(TRAVAIL À RÉALISER)
Extrayez du texte sur la réforme des pensions le passage qui commence aux mots « Pensions : une » et s'arrête après les mots « sa propre ligne. », sans rien y changer.

(SOURCE)
Pensions : une réforme idéologique qui fragilise le système qu’elle prétend sauver

Après des mois de déclarations alarmistes suivis d’un silence prolongé durant la consultation « Schwätz mat ! », le Gouvernement a finalement présenté sa vision du futur système de pension. Le long processus consultatif, censé orienter les décisions, débouche toutefois sur des mesures qui s’éloignent sensiblement des demandes formulées par les parties prenantes, laissant penser que l’exécutif tenait surtout à faire prévaloir sa propre ligne.

L’augmentation contrainte des périodes d’assurance nécessaires pour l’ouverture du droit à la pension anticipée en est un exemple frappant : cette piste, largement marginale durant la consultation, est l’élément central de la réforme des pensions mise en avant par le Gouvernement. Même si certaines dispositions ont été atténuées sous pression sociale – le Gouvernement voulait d’abord augmenter la durée de stage nécessaire de 5 ans –, l’orientation générale demeure critiquable pour son manque de sens social.

Revue des mesures de la réforme

Parmi les mesures phares adoptées par le Gouvernement, il convient de mentionner :

  • L’allongement obligatoire de la carrière pour les départs anticipés pour les personnes sans 40 années de périodes d’assurance obligatoires (« 40 années de travail » pour simplifier) ;
  • La hausse du taux global de cotisation à 25,5 %, répartis équitablement entre salariés, employeurs et État ;
  • La création d’un abattement fiscal pour encourager le maintien en activité des assurés éligibles à la pension anticipée ;
  • L’augmentation du plafond déductible pour les contrats d’assurance prévoyance-vieillesse.

(SECTION DES DONNÉES)
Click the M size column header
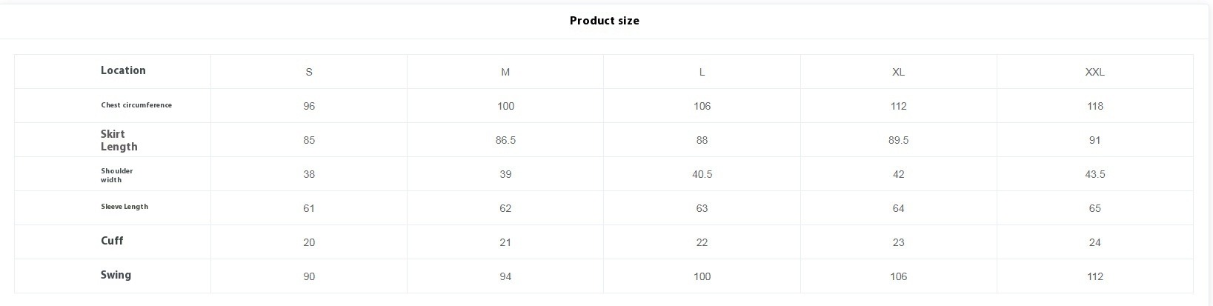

(RÉPONSE)
Pensions : une réforme idéologique qui fragilise le système qu’elle prétend sauver

Après des mois de déclarations alarmistes suivis d’un silence prolongé durant la consultation « Schwätz mat ! », le Gouvernement a finalement présenté sa vision du futur système de pension. Le long processus consultatif, censé orienter les décisions, débouche toutefois sur des mesures qui s’éloignent sensiblement des demandes formulées par les parties prenantes, laissant penser que l’exécutif tenait surtout à faire prévaloir sa propre ligne.